Are you still having "sandals-and-short-skirt" weather? That's the final straw, I'm emigrating!!! Be with you very soon...... :-D
@weather: No, but until a week ago it was ok. This morning it was 10 celcius...
What *really* amuses me is when a motorist asks me where there is a gas station nearby. I know I pass by them all the time, but where they are is a totally irrelevant detail that I never file away in my mental map, somewhere on the level of where certain pieces of discarded paper are languishing on the sidewalk...
Now that I've paid attention to the pictures those are two lovely bikes in the second one: one for its red and green paint job, and the second one for its swooping crossbar, the basket platform, and the bunched spokes on the wheels. Any idea of the make, Mikael?
When I ride, I try to leave the map behind - it can be a distraction, as I end up stopping to look at it too much. This is especially true with mt. biking. We just ride and ride and ask for directions when we absolutely have to.
@ kiwehtinThe other day I had a couple of touring cyclists stop me and ask where there was a gas station so they could get some air - and I really wasn't sure.@ AndyIf I used maps I'd only know the dozen or so direct routes to the places I usually go, instead of having seen every road in three counties. Many of those roads turned out to be very pretty.Although it does seem to disconcert some people when they ask me what route I'm going to take and I reply something like, "I'll point the bike east. When I hit water too big to ride through I'll reorient."
@kiwethin: From my full size version of the shot I can see it is a Batavus Cambridge.
Oh how i should be a friendly local right there... :P
Looking at that, i feel envy (can't find a better word*)... We are so far from that here in Brazil... I mean.. to use a bike so "naturally"!:-(((*Like jealous in a good way!
I love bike maps! San Francisco's bike map is topographical, shows all of the bike lanes and routes and even has markings for bike parking and bike shops. It is wonderful!
". . .and even has markings for bike parking . . ."Ooh, that might be handy. Around here though it would basically be an otherwise blank sheet inscribed, "Here there be dragons, and if we're lucky they'll eat the cyclists."
Ah, jaaaa, het is een Batavus! I suppose if I had stayed longer in the Netherlands than four months, I might start to recognise the brand. (I can pick out a Swedish Kronan, though!)Thanks Lars! I hadn't realised Mikael wasn't doing the postings at the moment.

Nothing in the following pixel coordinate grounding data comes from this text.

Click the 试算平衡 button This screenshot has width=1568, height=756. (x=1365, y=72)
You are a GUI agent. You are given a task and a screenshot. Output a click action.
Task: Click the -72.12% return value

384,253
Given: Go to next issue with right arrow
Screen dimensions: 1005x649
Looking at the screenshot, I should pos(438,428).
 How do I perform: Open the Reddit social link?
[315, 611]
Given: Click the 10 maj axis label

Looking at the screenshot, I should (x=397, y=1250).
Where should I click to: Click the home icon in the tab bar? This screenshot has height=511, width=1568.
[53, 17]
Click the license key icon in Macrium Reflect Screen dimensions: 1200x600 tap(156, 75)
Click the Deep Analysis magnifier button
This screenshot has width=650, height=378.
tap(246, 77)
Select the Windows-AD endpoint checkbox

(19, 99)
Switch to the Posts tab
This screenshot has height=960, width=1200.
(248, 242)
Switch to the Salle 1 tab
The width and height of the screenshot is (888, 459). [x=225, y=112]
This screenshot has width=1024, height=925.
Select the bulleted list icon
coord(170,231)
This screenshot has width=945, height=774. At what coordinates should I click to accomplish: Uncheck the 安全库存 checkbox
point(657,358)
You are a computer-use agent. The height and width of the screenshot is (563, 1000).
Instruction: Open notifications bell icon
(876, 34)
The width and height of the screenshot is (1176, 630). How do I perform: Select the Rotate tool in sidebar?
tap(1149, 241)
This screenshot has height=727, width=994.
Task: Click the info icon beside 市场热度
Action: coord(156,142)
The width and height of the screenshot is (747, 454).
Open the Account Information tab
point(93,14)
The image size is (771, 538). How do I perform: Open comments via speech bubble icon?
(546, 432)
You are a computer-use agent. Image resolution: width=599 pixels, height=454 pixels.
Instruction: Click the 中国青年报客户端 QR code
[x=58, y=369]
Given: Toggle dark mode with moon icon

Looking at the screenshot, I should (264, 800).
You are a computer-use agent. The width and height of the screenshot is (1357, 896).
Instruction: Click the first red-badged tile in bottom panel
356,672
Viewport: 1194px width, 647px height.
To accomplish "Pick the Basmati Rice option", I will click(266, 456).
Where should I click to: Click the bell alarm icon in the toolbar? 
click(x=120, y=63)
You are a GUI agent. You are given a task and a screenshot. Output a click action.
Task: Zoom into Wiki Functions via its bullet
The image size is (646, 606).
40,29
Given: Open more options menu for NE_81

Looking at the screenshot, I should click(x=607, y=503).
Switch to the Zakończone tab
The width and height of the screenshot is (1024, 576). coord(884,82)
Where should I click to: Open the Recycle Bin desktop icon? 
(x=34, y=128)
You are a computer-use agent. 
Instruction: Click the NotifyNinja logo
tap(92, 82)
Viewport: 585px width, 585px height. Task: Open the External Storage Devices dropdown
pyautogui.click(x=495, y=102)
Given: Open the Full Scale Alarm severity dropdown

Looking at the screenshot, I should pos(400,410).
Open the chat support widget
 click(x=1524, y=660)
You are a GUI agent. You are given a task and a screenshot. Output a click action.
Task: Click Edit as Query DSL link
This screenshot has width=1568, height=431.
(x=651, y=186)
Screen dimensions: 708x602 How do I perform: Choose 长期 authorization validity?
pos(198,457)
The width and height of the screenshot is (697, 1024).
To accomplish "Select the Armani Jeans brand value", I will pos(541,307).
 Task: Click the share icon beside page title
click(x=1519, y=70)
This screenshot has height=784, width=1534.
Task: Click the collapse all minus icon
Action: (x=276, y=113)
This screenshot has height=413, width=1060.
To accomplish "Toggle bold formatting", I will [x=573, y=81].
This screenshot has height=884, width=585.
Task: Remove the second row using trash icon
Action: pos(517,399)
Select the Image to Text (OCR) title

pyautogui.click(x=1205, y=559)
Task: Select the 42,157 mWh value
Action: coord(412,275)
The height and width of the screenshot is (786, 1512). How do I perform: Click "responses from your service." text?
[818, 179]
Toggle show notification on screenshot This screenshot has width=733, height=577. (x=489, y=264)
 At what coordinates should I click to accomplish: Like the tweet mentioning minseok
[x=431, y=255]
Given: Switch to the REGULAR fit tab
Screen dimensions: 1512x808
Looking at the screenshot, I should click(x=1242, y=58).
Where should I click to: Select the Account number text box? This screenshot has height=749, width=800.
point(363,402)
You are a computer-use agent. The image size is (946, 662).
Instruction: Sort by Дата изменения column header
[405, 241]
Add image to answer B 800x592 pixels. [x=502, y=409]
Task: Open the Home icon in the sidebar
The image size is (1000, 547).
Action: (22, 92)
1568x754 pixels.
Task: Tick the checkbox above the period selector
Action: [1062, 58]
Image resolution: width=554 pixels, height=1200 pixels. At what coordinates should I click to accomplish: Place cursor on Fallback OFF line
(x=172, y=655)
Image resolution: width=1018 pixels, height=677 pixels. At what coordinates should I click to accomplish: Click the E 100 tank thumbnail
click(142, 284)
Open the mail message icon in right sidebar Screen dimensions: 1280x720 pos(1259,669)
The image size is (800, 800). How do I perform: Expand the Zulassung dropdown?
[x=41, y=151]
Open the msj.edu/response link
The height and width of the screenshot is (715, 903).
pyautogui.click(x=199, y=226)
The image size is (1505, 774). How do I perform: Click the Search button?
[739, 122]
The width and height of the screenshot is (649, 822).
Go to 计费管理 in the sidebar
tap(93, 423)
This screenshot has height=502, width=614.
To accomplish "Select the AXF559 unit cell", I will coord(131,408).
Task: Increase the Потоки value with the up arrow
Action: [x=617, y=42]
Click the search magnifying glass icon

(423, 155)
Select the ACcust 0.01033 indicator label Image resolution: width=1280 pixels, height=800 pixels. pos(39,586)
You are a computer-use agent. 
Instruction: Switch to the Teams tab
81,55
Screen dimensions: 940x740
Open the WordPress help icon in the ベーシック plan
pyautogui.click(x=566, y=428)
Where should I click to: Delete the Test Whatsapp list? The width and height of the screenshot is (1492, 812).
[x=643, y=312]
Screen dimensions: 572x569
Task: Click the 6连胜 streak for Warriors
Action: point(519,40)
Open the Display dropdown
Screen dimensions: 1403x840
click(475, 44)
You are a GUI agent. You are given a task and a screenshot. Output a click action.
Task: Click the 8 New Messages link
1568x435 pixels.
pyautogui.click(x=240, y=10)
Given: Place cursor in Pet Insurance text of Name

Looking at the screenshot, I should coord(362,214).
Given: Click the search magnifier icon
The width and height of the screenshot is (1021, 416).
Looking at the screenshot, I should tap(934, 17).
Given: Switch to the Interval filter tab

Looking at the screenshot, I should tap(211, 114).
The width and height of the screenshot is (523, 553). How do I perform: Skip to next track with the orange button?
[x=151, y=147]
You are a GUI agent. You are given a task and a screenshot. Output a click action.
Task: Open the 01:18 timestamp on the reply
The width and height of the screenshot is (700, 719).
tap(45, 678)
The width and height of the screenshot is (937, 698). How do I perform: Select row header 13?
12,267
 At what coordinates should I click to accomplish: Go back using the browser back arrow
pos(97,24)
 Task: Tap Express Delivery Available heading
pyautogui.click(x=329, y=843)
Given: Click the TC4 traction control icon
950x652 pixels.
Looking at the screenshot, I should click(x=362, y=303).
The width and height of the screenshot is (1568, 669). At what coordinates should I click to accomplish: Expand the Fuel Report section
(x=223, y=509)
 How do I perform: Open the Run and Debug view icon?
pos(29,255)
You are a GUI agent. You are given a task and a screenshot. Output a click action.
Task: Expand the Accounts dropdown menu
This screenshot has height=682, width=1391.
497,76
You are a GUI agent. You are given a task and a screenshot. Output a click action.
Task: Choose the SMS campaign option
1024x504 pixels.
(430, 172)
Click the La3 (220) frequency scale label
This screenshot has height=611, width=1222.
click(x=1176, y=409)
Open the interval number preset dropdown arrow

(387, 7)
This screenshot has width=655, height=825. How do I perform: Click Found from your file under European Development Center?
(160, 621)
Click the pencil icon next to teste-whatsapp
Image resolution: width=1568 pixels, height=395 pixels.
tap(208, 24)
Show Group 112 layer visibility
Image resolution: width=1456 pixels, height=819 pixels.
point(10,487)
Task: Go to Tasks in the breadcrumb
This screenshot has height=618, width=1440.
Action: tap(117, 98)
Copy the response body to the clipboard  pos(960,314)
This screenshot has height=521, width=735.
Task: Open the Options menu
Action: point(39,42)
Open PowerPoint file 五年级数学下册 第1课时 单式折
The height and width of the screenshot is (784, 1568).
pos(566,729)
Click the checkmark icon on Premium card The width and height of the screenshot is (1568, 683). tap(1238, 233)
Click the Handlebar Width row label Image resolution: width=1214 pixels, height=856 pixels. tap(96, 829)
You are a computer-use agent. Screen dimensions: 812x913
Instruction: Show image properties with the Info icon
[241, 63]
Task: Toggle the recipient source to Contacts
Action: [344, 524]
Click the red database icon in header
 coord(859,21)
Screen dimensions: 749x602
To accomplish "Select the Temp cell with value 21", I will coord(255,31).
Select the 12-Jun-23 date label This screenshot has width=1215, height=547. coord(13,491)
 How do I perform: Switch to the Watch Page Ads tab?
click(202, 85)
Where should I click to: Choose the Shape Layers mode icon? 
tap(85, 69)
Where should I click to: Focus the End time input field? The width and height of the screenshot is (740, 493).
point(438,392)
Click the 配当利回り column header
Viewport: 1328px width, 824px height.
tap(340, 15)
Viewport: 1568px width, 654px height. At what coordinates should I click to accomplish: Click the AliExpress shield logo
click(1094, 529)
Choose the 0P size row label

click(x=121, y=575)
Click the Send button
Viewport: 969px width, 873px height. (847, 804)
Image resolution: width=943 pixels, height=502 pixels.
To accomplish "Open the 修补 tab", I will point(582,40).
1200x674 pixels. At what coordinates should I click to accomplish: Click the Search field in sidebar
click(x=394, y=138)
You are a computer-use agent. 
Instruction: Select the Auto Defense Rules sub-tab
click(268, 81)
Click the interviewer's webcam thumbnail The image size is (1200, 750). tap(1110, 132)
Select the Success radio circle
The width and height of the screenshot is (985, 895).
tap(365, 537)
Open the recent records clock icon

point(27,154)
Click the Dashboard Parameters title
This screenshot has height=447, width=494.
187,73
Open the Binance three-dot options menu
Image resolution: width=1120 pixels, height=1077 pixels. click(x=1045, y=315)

That's a lovely lady at bottom right. Her bike has a hefty front rack. But what's with the go-faster aero spokes?
Oh, that's what they are...? I just thought they looked rather nice and were done that way simply for the visual effect.
I guess you could say they look a little like flower petals or something.Anyway I bet it's just because she's going so fast, the spokes turn into a blur!!